**GIVEN RECORDS**
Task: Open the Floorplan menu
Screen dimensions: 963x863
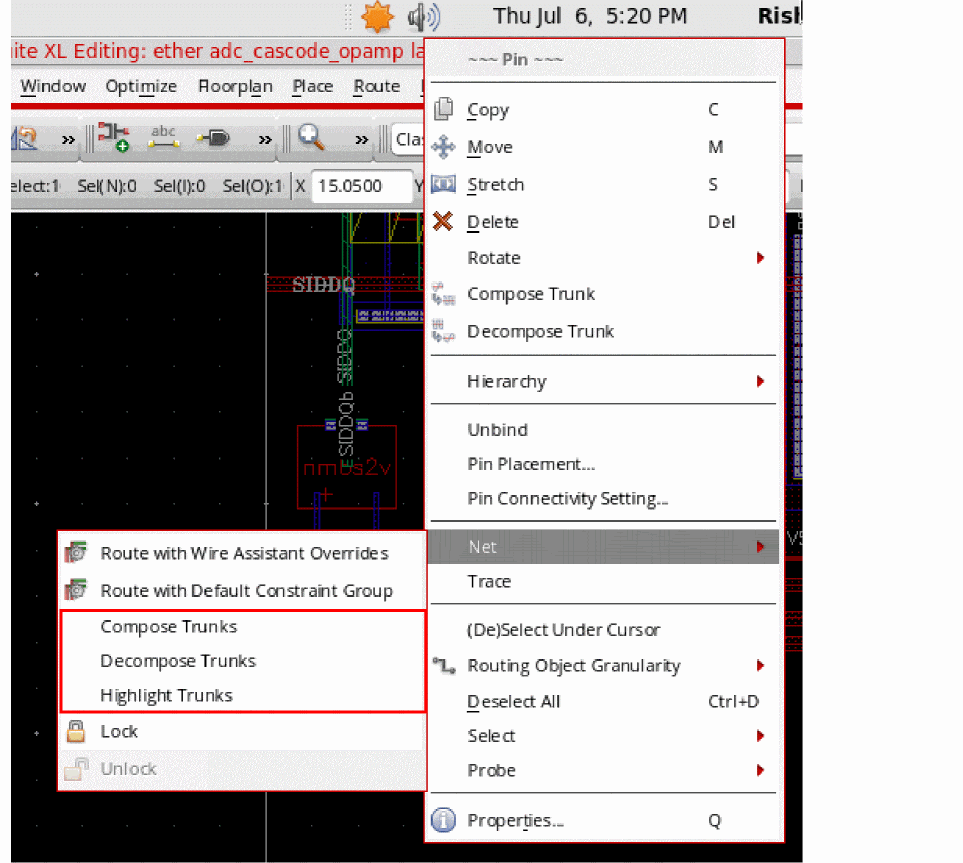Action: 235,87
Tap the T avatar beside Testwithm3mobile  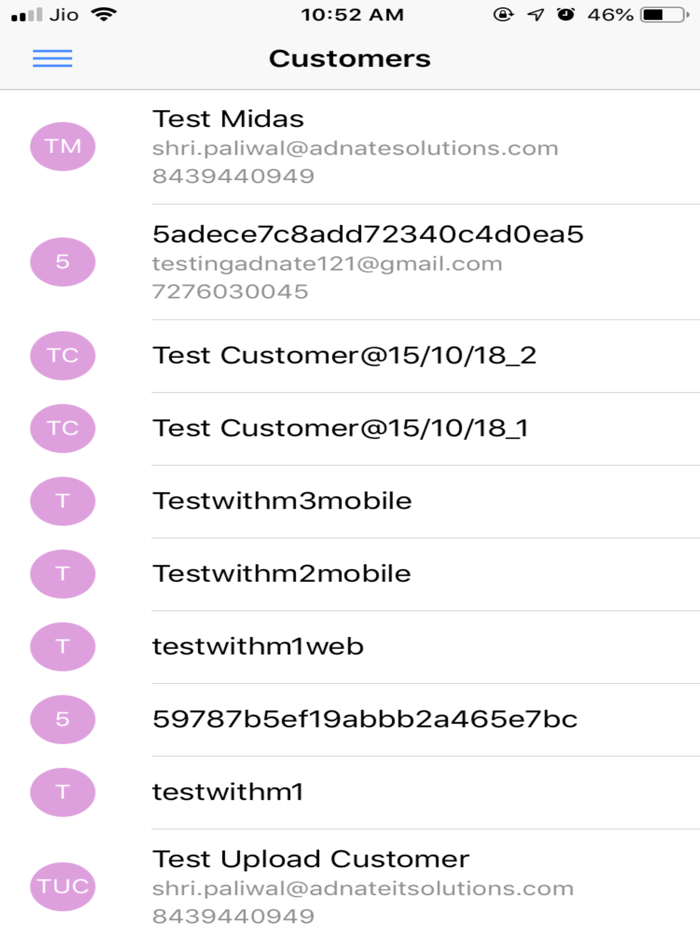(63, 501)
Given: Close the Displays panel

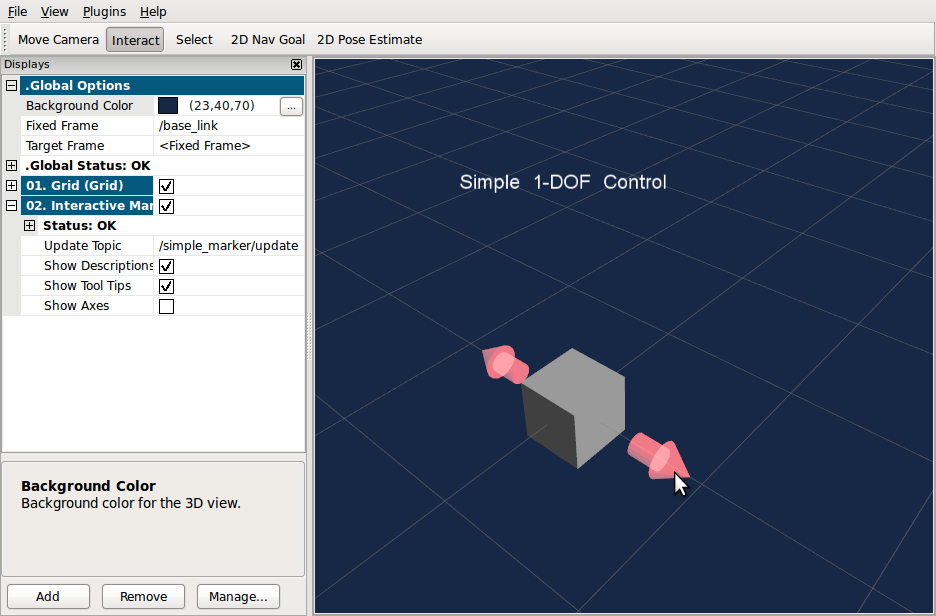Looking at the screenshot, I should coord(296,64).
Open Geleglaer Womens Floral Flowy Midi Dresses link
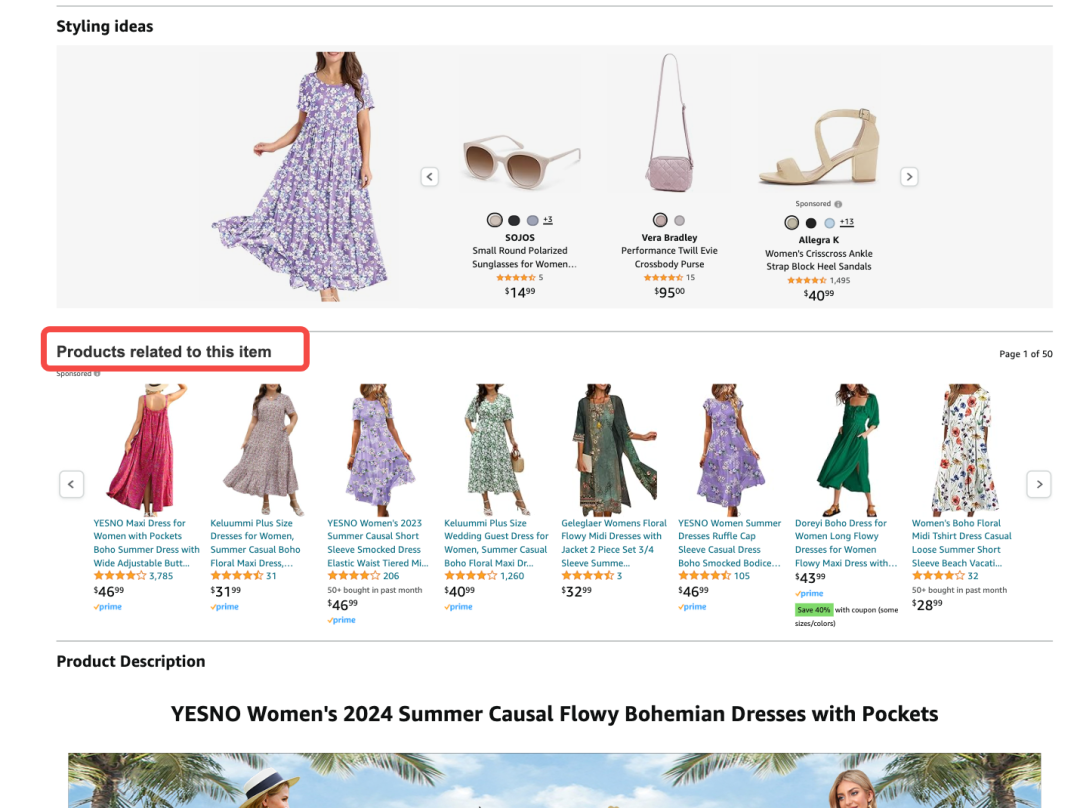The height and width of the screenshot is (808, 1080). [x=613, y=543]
* * *
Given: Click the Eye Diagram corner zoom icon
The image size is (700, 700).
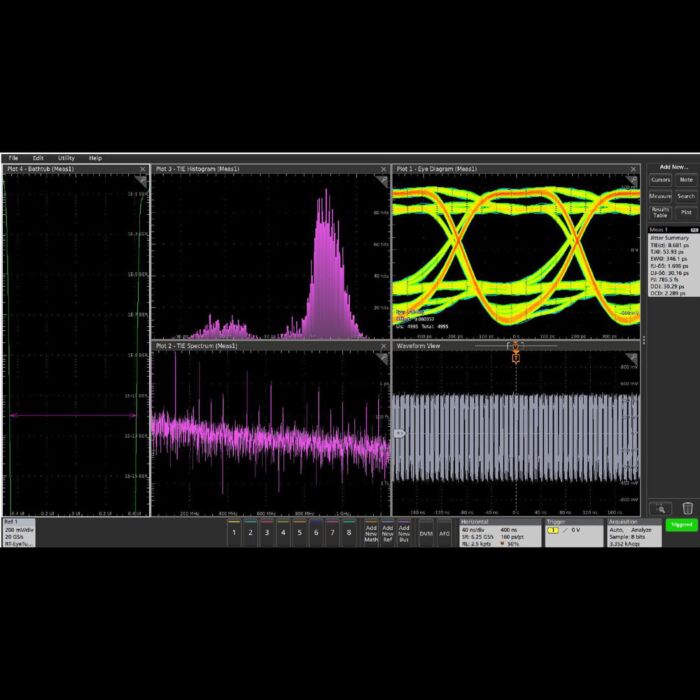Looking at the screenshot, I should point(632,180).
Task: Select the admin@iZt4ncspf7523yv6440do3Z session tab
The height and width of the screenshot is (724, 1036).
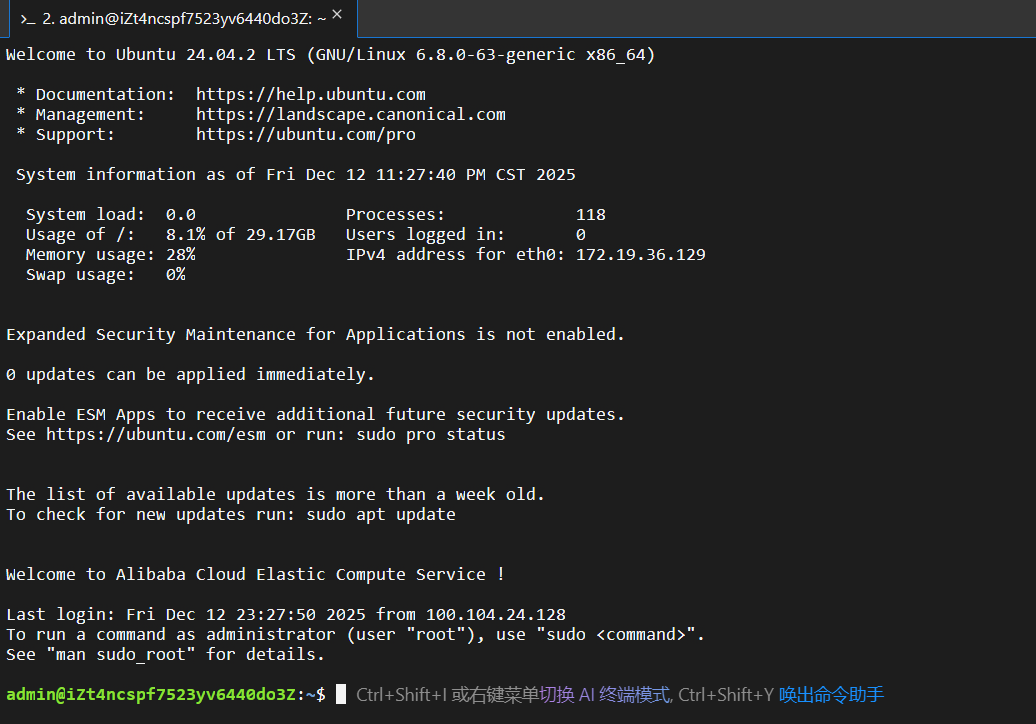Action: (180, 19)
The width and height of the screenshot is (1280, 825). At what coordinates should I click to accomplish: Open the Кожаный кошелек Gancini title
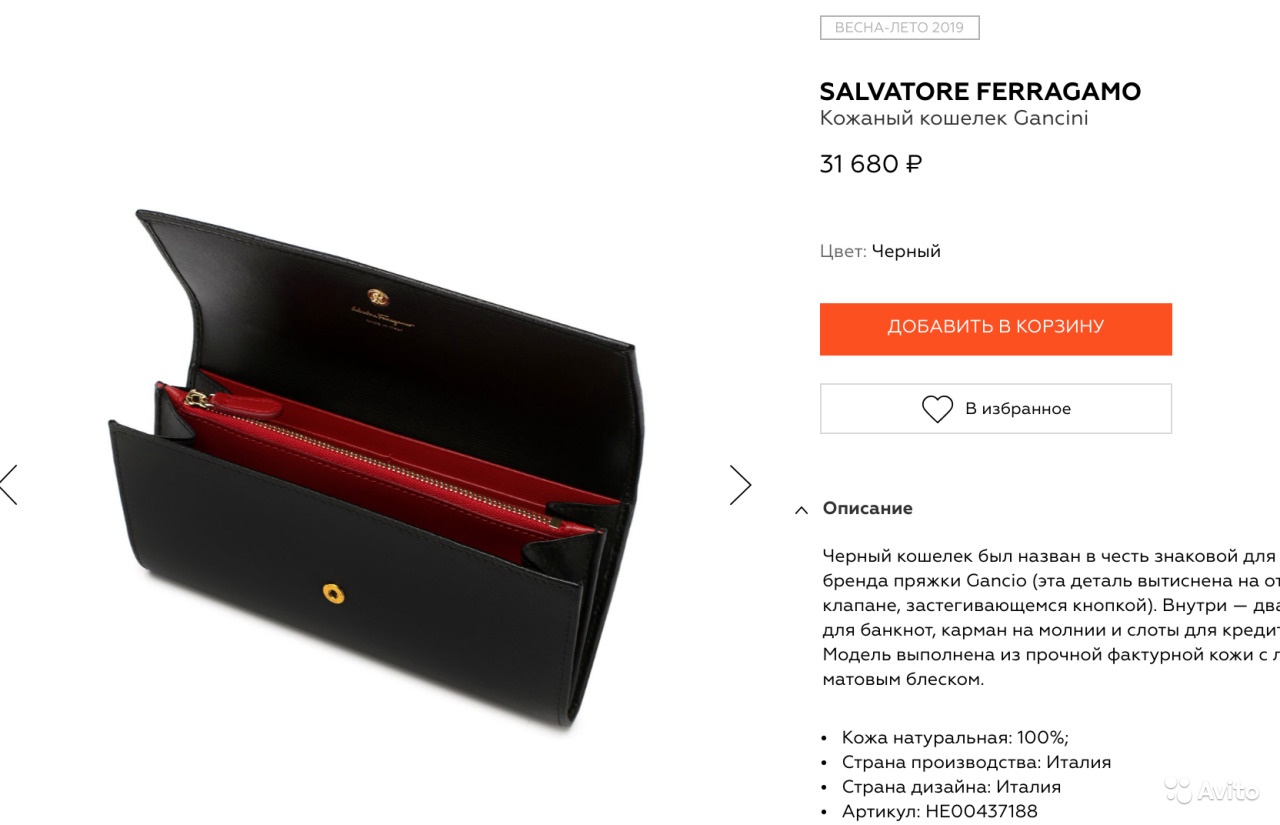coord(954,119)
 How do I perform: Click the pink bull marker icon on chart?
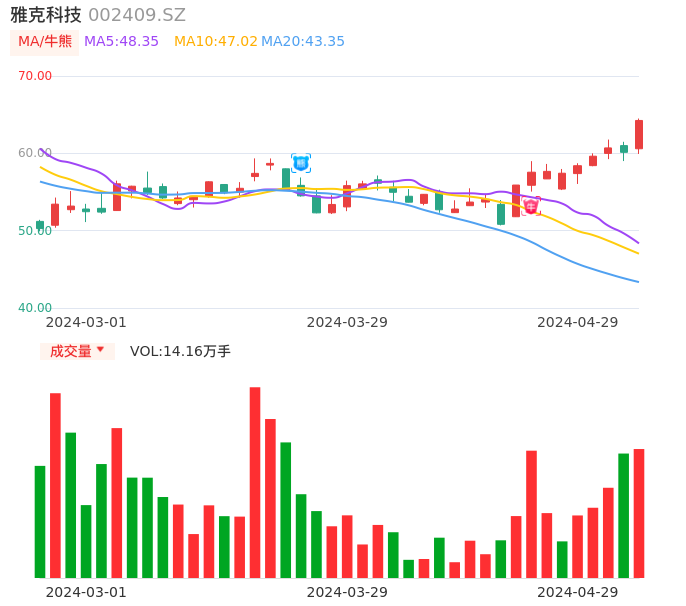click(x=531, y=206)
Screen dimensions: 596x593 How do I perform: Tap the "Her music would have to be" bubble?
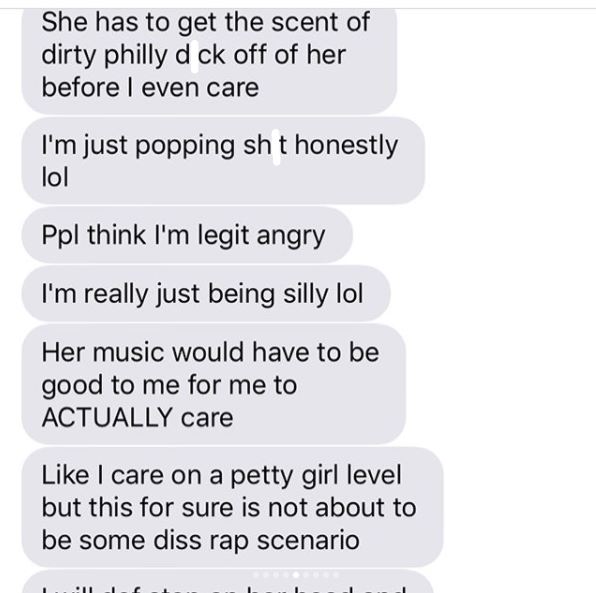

**WHAT YOU WILL DO**
No picture is to be printed. Output exactly the lines above from the line containing "The image size is (700, 700)." through the line containing "Screen dimensions: 596x593".

**COMPLETED EXERCISE**
The image size is (700, 700).
Looking at the screenshot, I should point(632,180).
Task: Select the admin@iZt4ncspf7523yv6440do3Z session tab
The height and width of the screenshot is (724, 1036).
Action: (180, 19)
The width and height of the screenshot is (1280, 825). At what coordinates should I click to accomplish: Open the Кожаный кошелек Gancini title
coord(954,119)
 How do I perform: Click the pink bull marker icon on chart?
click(x=531, y=206)
Screen dimensions: 596x593 How do I perform: Tap the "Her music would have to be" bubble?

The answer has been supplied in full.